On relève enfin que le Tribunal administratif ne peut pas
substituer son appréciation à celle de l’autorité intimée; son pouvoir d’examen
est en l'espèce restreint au contrôle de la légalité de la décision attaquée (art.
36.
de la loi du 18 décembre 1989 sur la juridiction et la procédure
administratives [LJPA; RSV 173.36]).
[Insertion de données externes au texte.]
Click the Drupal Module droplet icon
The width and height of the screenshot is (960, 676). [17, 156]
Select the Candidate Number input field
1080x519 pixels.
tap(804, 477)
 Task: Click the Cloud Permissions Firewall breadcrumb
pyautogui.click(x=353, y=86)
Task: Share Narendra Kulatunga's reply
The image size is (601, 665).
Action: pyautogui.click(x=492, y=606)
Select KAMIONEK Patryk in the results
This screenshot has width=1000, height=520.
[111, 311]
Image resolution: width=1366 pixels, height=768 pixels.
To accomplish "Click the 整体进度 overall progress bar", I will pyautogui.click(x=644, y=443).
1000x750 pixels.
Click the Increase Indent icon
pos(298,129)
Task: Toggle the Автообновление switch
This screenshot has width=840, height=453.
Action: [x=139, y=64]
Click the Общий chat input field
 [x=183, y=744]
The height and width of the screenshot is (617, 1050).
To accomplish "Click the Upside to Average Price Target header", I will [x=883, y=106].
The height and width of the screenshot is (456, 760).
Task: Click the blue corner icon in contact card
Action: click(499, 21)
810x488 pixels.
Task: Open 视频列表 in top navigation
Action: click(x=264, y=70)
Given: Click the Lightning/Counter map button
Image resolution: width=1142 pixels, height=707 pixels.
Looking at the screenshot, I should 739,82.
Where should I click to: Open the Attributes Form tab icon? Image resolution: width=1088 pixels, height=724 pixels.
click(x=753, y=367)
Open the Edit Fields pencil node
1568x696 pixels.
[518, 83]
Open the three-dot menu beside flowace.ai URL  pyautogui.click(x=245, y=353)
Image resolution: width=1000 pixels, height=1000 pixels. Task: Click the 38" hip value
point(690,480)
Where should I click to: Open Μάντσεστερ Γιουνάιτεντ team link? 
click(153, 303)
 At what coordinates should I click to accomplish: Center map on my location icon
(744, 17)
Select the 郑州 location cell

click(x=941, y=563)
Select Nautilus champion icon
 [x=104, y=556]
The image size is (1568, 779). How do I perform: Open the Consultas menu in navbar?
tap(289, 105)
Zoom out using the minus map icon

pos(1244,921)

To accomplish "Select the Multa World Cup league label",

Or le département intimé n’a manifestement
pas abusé de son pouvoir d’appréciation en considérant qu’il n’existait pas de
circonstances justifiant une dérogation à l’art. 13 LS.
5.
Conformément à l’art. 55 LPJA, un émolument de justice
sera mis à la charge des recourants déboutés.
Dispositif
Par ces motifs
le Tribunal administratif
arrête:
I.
Le recours est rejeté.
II.
La décision rendue le 21 juin 2007 par le Département de
la formation, de la jeunesse et de la culture est confirmée.
III.
Un émolument de 500 (cinq cents) francs est mis à la
charge d’A. et B.X._______.
Lausanne, le 22 août 2007/san
Le président: La
greffière :
Le présent arrêt est communiqué aux destinataires de
l'avis d'envoi ci-joint
Il peut faire l'objet, dans les trente jours suivant sa
notification, d'un recours au Tribunal fédéral. Le recours en matière de droit
public s'exerce aux conditions des articles 82 ss de la loi du 17 juin 2005 sur
le Tribunal fédéral (LTF - RS 173.110), le recours constitutionnel subsidiaire
à celles des articles 113 ss LTF. Le mémoire de recours doit être rédigé dans
une langue officielle, indiquer les conclusions, les motifs et les moyens de
preuve, et être signé. Les motifs doivent exposer succinctement en quoi l’acte
attaqué viole le droit. Les pièces invoquées comme moyens de preuve doivent
être jointes au mémoire, pour autant qu’elles soient en mains de la partie; il
en va de même de la décision attaquée.